Al servicio primero de las monarquías, la estatalidad se hace luego teórica servidora de las naciones, cuando el Pueblo o Nación se incorpora como actor político a partir del romanticismo y la Revolución Francesa. Pero con el paso del tiempo, ni al pueblo (ahora con minúsculas) representa el Estado. Convivió durante un tiempo con tradiciones inveteradas que daban personalidad a las naciones, pero ha terminado por someterlas todas a su ley.
Llega entonces la hora de un totalitarismo sutil de faz socialdemócrata, en donde el Estado monopoliza la política (esto es, no consiente ningún poder real que le sea ajeno) y con ello la libertad política. Con estas páginas de Negro entendemos mejor por qué los partidos (o los sindicatos) son vistos hoy con razón como organizaciones que generan más problemas que resuelven, pero incrustadas de tal forma en la estructura del Estado que toda regeneración –incluso cuando caen en una corrupción tan hedionda que parece que algo tiene que cambiar- se hace imposible.
El dominio de las almas
No contento con ese monopolio absoluto, el Estado se halla en nuestros días ocupado por "reformadores sociales que buscan transformar milagrosamente a su gusto la sociedad y la naturaleza humana, a las que desprecian u odian". Buscan la "directio de las almas" (¿cómo no pensar, al leer estas líneas, en la Educación para la Ciudadanía de José Luis Rodríguez Zapatero, o en su empeño por destruir el Valle de los Caídos?), y eso, concluye Negro, constituye una "situación antipolítica insostenible": es el fin de la libertad política -el fin de la libertad, a secas, como presupuesto de la moralidad-. Que sólo podrá recuperarse con una "desestatización de la verdad de lo Político y la Política".
"La verdad os hará libres", sentencia de los Evangelios, revela así su virtualidad política. Porque otro de los méritos de Dalmacio Negro en esta obra consiste en descubrir la importancia de la religión (y de su rechazo) en la configuración del poder natural (y artificial) en las sociedades. Lo que él denomina "giro ateiológico" conduce la mentalidad de los hombres hacia el colectivismo. La Iglesia separó lo Sagrado de lo Profano.
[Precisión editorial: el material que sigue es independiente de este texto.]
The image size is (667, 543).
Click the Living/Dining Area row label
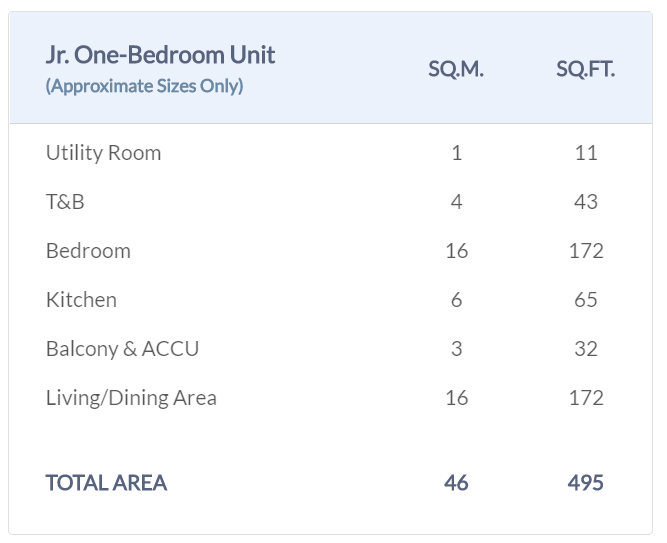pyautogui.click(x=131, y=398)
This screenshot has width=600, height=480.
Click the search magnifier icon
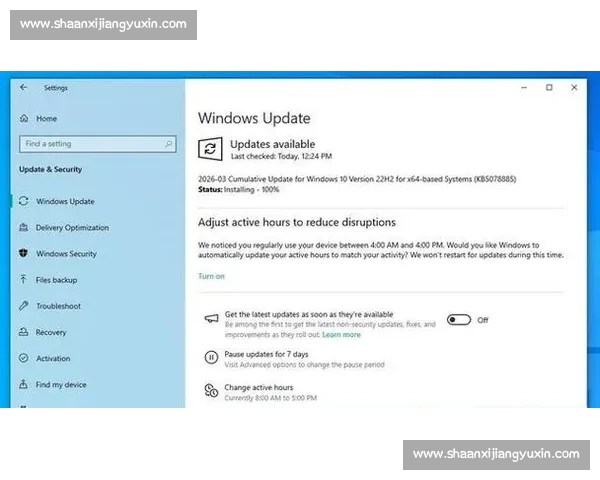point(169,144)
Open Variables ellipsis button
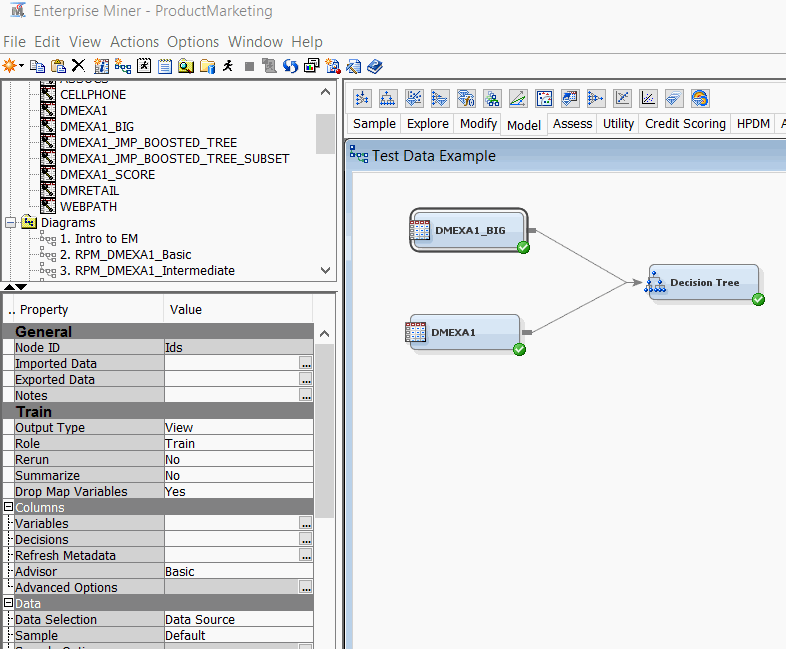This screenshot has height=649, width=786. point(306,524)
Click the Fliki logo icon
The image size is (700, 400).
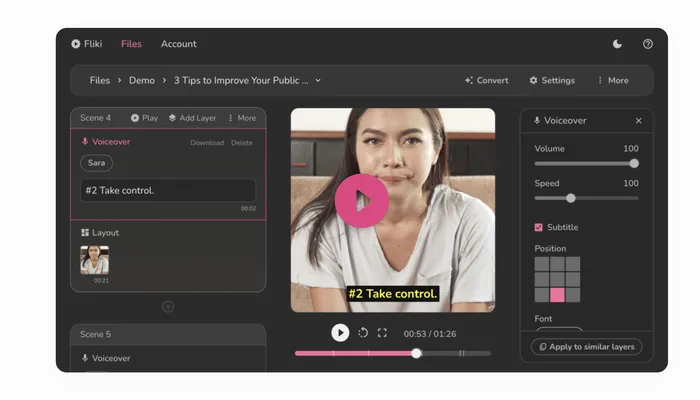click(76, 44)
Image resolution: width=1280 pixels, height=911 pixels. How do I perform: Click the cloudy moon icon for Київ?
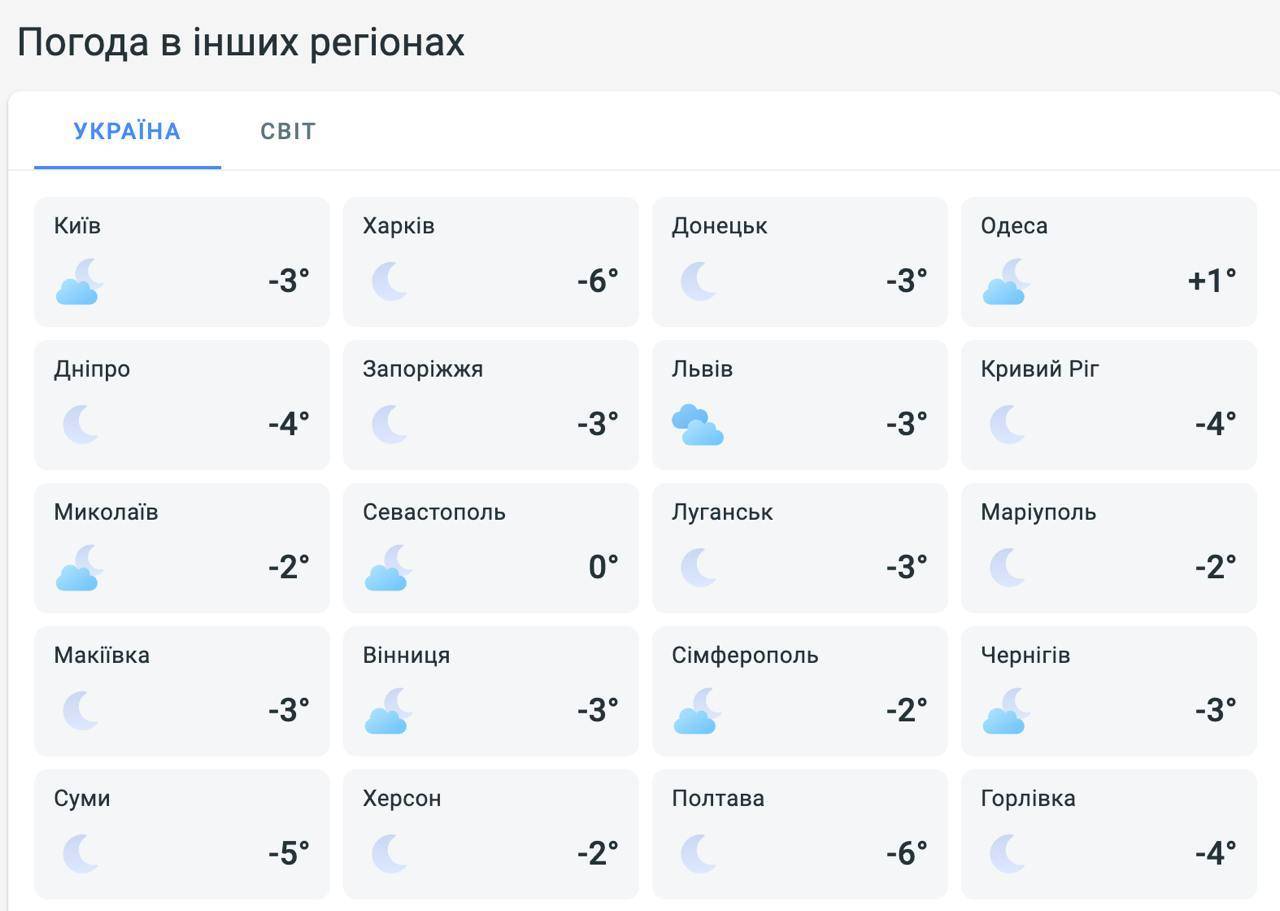79,281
El Estado, que comenzó apoderándose de todo el ámbito de lo Profano, tampoco quiere la competencia de lo Sagrado, y busca ocupar ese terreno o suprimirlo.
¿Qué nos espera a corto y medio plazo?
Las últimas páginas de esta Historia de las formas del Estado son una interesante prospectiva del mundo en su situación presente, con la catástrofe demográfica que se cierne sobre Occidente, las estructuras antidemocráticas propias de la Unión Europea, el renacer del estatismo en los Estados Unidos de Barack Obama y el despotismo de las oligarquías en los medios de comunicación, la cultura o las finanzas.
Un panorama pesimista si no fuese porque, como insiste Negro continuamente, sus fundamentos son antinaturales. El día en que quiebren, lo que resurgirá no hay que crearlo: está ahí, es el ser humano con su sociabilidad y su politicidad a cuestas, como Dios lo creó, a salvo siempre, si sabe resistir, de cualquier Leviatán antiguo o moderno.